После массовых партийных кампаний по изобличению «вредителей» среди национальных меньшинств в апреле-июле 1934 г. ГПУ/ НКВД УССР, как указано в одном из документов, нанесли «значительный удар по наиболее активным фашистским элементам, которые проводили контрреволюционную работу… В порядке оперативного нажима проведены репрессии по отношению к фашистскому активу в национальных колониях и районах»[778].

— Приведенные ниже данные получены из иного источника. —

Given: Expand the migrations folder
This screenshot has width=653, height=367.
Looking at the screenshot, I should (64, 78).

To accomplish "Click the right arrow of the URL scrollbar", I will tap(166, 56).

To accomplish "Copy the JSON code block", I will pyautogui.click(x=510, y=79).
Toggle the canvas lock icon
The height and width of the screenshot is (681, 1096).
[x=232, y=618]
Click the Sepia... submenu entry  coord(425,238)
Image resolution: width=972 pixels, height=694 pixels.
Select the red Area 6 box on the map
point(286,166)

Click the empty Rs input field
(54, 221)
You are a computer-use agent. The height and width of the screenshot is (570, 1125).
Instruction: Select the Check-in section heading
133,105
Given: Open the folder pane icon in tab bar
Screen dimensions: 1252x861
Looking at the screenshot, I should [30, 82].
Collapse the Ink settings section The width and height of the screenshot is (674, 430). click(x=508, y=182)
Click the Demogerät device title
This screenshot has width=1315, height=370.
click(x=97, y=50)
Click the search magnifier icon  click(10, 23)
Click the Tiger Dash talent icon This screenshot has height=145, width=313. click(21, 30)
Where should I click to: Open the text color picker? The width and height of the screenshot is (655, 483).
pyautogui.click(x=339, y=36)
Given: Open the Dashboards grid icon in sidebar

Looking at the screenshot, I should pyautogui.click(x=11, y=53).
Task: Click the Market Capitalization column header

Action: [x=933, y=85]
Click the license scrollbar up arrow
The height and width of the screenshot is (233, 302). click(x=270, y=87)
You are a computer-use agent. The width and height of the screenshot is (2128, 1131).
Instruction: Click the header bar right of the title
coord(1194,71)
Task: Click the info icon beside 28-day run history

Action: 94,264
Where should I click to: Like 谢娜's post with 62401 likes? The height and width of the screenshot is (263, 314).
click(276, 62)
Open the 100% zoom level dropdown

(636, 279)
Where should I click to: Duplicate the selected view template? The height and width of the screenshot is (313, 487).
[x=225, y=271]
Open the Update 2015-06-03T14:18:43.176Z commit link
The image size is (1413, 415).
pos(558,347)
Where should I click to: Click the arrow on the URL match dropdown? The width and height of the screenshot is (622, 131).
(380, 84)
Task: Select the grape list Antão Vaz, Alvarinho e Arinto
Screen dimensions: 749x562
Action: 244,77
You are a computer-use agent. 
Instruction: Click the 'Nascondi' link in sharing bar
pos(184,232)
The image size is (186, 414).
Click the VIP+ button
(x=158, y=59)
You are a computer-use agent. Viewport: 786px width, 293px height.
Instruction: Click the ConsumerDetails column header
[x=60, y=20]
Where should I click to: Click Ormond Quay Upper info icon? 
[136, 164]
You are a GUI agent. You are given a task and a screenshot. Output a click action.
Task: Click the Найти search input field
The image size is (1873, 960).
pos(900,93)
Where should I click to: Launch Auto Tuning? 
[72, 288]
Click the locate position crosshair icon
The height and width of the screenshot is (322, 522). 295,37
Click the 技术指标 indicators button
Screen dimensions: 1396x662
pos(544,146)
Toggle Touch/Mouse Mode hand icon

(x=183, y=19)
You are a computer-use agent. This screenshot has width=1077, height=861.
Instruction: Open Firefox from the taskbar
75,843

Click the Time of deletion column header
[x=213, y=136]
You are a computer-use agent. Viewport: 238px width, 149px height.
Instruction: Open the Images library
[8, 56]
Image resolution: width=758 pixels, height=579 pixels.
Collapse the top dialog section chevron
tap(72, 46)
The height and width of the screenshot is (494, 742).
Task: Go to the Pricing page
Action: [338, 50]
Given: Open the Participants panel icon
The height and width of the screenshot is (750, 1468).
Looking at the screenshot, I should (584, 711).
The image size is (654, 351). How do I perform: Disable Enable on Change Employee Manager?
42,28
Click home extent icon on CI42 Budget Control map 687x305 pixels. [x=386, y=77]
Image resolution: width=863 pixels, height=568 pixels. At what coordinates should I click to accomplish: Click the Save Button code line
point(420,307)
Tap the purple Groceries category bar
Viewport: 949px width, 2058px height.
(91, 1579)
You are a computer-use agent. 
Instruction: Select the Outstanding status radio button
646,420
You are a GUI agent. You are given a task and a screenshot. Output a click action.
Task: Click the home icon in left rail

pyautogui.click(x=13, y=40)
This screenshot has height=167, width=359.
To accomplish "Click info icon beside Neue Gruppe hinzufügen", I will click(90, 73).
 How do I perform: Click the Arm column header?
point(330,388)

Уже 22 мая 1934 г. Всеволод Балицкий отчитывался об аресте «пока что 85 человек, преимущественно пасторов, сектантских проповедников, кистеров, лиц из церковного актива, кулаков», и о подготовке арестов «еще почти 60 человек»[779]. Вскоре начальник Новоград-Волынского окротдела НКВД Я. Е. Флейшман «провел лично большую работу по созданию крепкого агентурного аппарата в пограничных районах округа, вследствие чего удалось разоблачить и ликвидировать ряд серьезных национал-фашистских формирований… и разоблачить контрреволюционные националистические формирования ксендзов на Волыни (агентурное дело “Уникум”)»[780].
Эти операции были направлены и поддержаны высшим руководством УССР. В июне 1934 г. П. П. Постышев и А. П. Любченко направили И. В. Сталину письмо, в котором просили разрешения на проведение еще более решительных карательных акций относительно лиц, проводивших «фашистскую работу»[781]. В Москве дело «немецких фашистов» было взято на контроль. 17 июля 1934 г. заместитель наркома внутренних дел УССР З. Б. Кацнельсон и начальник Особого отдела УГБ НКВД УССР М. К. Александровский в директиве № 87569 сообщали начальникам областных управлений НКВД и пограничных отрядов о том, что отныне все следственные дела по «гитлеровской полиции» нужно направлять на рассмотрение Особого совещания при НКВД СССР.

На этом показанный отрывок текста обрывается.